Toolchain architecture
Table of contents
Goals
The toolchain represents the production portion of Carbon. At a high level, the toolchain’s top priorities are:
- Correctness.
- Quality of generated code, including performance.
- Compilation performance.
- Quality of diagnostics for incorrect or questionable code.
TODO: Add an expanded document that details the goals and priorities and link to it here.
High-level architecture
The main components are:
- Driver: Provides commands and ties together compilation flow.
- Diagnostics: Produces diagnostic output.
-
Compilation flow:
- Source: Load the file into a SourceBuffer.
- Lex: Transform a SourceBuffer into a Lex::TokenizedBuffer.
- Parse: Transform a TokenizedBuffer into a Parse::Tree.
- Check: Transform a Tree to produce SemIR::File.
- Lower: Transform the SemIR to an LLVM Module.

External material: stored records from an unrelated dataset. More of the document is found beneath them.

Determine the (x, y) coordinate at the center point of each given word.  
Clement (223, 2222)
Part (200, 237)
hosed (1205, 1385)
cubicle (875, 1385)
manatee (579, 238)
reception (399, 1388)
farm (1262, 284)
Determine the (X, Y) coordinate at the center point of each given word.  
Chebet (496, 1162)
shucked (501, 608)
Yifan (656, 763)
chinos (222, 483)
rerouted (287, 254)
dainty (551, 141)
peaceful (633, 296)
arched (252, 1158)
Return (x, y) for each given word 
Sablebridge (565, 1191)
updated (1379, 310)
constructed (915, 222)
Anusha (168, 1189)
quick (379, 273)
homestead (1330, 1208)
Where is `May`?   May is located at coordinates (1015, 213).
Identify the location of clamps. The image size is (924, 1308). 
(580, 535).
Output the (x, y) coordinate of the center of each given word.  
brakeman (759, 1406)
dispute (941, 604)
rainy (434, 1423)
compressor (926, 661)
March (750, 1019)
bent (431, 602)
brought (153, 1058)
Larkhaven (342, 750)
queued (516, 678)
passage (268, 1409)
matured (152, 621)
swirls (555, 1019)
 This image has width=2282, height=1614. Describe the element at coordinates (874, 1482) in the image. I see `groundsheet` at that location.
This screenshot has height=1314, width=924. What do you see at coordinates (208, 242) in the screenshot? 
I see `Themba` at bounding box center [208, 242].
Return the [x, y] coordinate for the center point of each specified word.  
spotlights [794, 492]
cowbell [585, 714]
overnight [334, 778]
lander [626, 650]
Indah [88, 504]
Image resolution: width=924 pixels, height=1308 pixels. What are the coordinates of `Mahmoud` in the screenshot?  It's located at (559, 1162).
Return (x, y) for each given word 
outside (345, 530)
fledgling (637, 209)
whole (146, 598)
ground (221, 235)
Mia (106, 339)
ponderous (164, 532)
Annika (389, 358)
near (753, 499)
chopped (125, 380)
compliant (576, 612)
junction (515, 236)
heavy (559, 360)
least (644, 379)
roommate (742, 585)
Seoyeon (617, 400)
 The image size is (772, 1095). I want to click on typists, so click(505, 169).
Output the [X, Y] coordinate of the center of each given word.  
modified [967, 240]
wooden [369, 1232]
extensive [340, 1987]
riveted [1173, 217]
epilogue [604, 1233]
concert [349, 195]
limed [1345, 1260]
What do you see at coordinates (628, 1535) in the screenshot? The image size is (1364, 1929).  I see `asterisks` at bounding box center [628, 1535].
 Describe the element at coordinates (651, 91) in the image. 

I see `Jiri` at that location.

- CodeGen: Transform the LLVM Module into an Object File.
Design patterns
A few common design patterns are:
-
Distinct steps: Each step of processing produces an output structure, avoiding callbacks passing data between structures.
-
For example, the parser takes a
Lex::TokenizedBuffer
as input and produces aParse::Tree
as output. -
Performance: It should yield better locality versus a callback approach.
-
Understandability: Each step has a clear input and output, versus callbacks which obscure the flow of data.
-
-
Vectorized storage: Data is stored in vectors and flyweights are passed around, avoiding more typical heap allocation with pointers.
-
For example, the parse tree is stored as a
llvm::SmallVector<Parse::Tree::NodeImpl>
indexed byParse::Node
which wraps anint32_t
. -
Performance: Vectorization both minimizes memory allocation overhead and enables better read caching because adjacent entries will be cached together.
-
-
Iterative processing: We rely on state stacks and iterative loops for parsing, avoiding recursive function calls.
-
For example, the parser has a
Parse::State
enum tracked instate_stack_
, and loops inParse::Tree::Parse
. -
Scalability: Complex code must not cause recursion issues. We have experience in Clang seeing stack frame recursion limits being hit in unexpected ways, and non-recursive approaches largely avoid that risk.
-
See also Idioms for abbreviations and more implementation techniques.
Adding features
We have a walkthrough for adding features.